There’s a poignant anecdote that Terry Pratchett once told about a book signing. A young woman in the queue told him that her father was once a famous science fiction writer, but no-one these days had heard of him. When he asked who it was she replied Edmund Cooper. Certainly in the early 1970s the Coronet editions of Cooper’s novels, with their striking Chris Foss covers, were a permanent fixture of the W.H. Smiths SF and Fantasy section and he was one of the first serious writers I read – starting with A Far Sunset and then working my way through pretty much all of his core SF novels – Transit, The Overman Culture, Seahorse in the Sky, The Last Continent etc… And then his books more or less vanished. It’s a shame because at his best he wrote gripping, intelligent and thought-provoking stories and he deserves wider and more persistent recognition.
A number of factors have weighed against this – accusations of sexism, his position as a UK writer during the emergence of New Wave, and tensions and disagreements about the details of his life and works between the Edmund Cooper Trust, members of his family and a number of critics and writers who’ve posted assessments of Cooper on the internet (it’ll be interesting to see what turns up here).
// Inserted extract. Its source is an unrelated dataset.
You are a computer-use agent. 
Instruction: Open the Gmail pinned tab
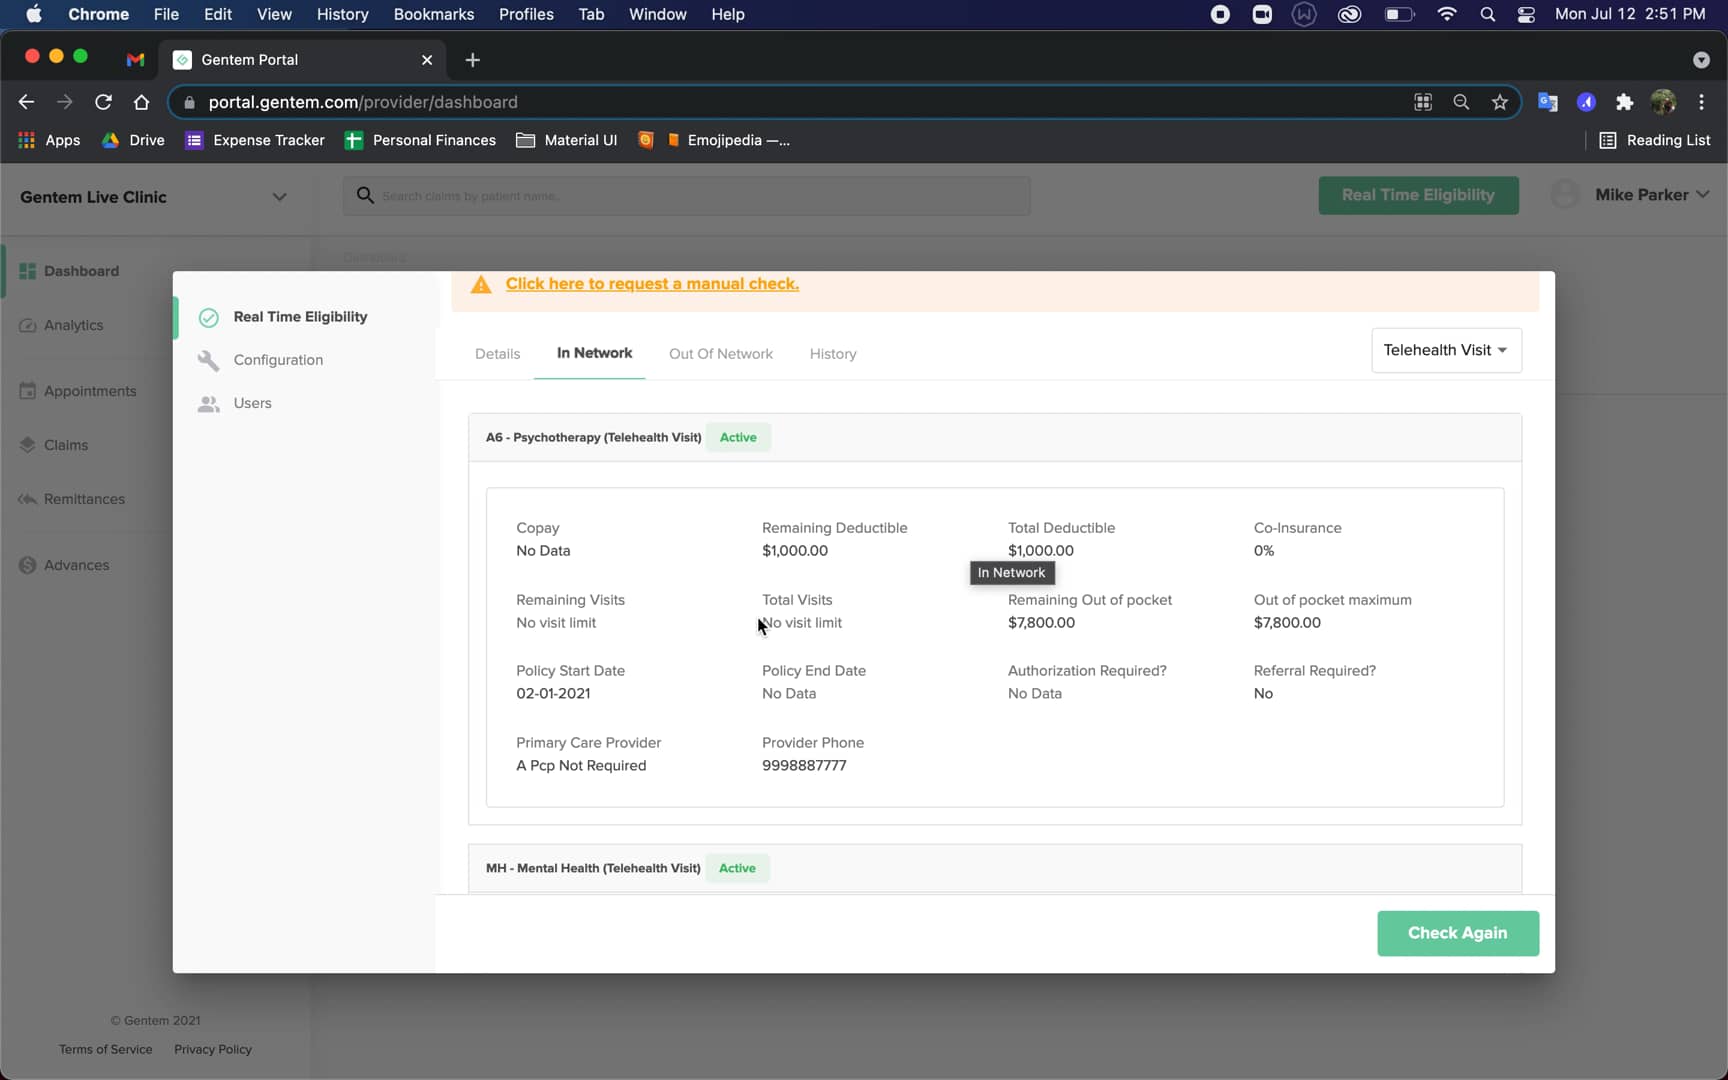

All these have conspired to push his work into the shadows, and although his books are now available in the Gateway ebook series, he really doesn’t get the credit he deserves as an important, if flawed, post-war British SF writer, working in the tradition of writers like John Wyndham and H. G. Wells.
For me, as for others, one of the main issues is the attitude to women in many of his books. To be fair, Cooper was very much the product of a certain generation at a certain time and many SF writers of that era struggled to represent women – A. E. Van Vogt is a good example and many New Wave writers displayed the typical angry young man’s dismissive attitude to ‘chicks’ in their stories. So why did this become such a problem with Cooper’s books? The rise of women’s lib was clearly an issue for him. In a long interview with James Goddard in Science Fiction Monthly in 1975 the first thing he mentions is that ‘American reviewers call me a male chauvinist pig’. His defence is the familiar ‘I love all women’ combined with crude biological determinism (women’s brains are 125cc smaller than men’s so they have an inferior computer in their head) and finishing with ‘let them have totally equal competition … they’ll see that they can’t make it.’ Unsurprisingly this attitude wasn’t going to endear him to anyone, especially given that the 60s and 70s were the heyday of Second Wave Feminism. Cooper even went as far as to write a couple of satires about a world dominated by women – Five to Twelve and Who Needs Men? He was clearly trying to use his writing to tackle this new discourse head-on but was too divorced from the historical and material processes that drive feminism to do anything other than fall back on cliches and biology. At the end of Five to Twelve the hero discovers that he can father only sons – the beginning of the redressing of a world out of balance – but it’s a purely reductive deus ex machina solution.
But is this sufficient to banish Cooper into SF Limbo? He’s not the only writer to be marginalised for offending modern sensibilities. Sax Rohmer’s racism has seen his Fu Manchu books drop off the planet and D. H. Lawrence is well out of favour. But then Cooper is a much better writer than either, and his sexism, no matter how stubbornly prehistoric, only lurches to the foreground in certain books and towards the end of his career (even 15 year old me found himself wincing through The Tenth Planet). His best books deal with survival, human frailty and a series of fascinating situations based around the Captive Universe theme (i.e. ordinary humans trapped in unfamiliar alien environments as part of uplifted colonisation projects). When he wasn’t grinding his axe about the fair sex he wrote intelligent and perceptive books.
He was, however, writing in a tradition of British SF that was very much on the wane, rapidly being eclipsed by the rise of New Wave and the more experimental work of writers like Michael Moorcock, J. G. Ballard and Tom Disch. Cooper’s books read more like John Wyndham’s novels – allegories of British post-war angst played out by resolutely middle class characters who address each other as ‘Old Boy’ as they down their whiskies and compare their situations to their experiences in the Lower Fourth at school. It’s a style that falls uneasily between two stools – neither fitting in with the resolutely American hard SF of Arthur C. Clarke, or stamping all over convention and propriety in the psychedelic hob-nailed boots of the burgeoning underground scene in London. Cooper himself didn’t take part in the SF literary world, keeping himself pretty much to himself, and the revolution in writing at that time more or less passed him by.
And yet Edmund Cooper at his best was brilliant – hugely entertaining with a direct and often viscerally real grasp of scene, location and character. When he got down off the ill-advised hobby horses he built for himself he produced fantastic science fiction that stands the test of time – Transit and The Cloud Walker being my favourites. His attitude to women was silly, but compared to that of John Osborne or Martin Amis (or the current crop of neanderthal trolls spawned by the dark places of the web) it’s positively enlightened. Despite his faults I think it’s time to bring his writing back in from the cold.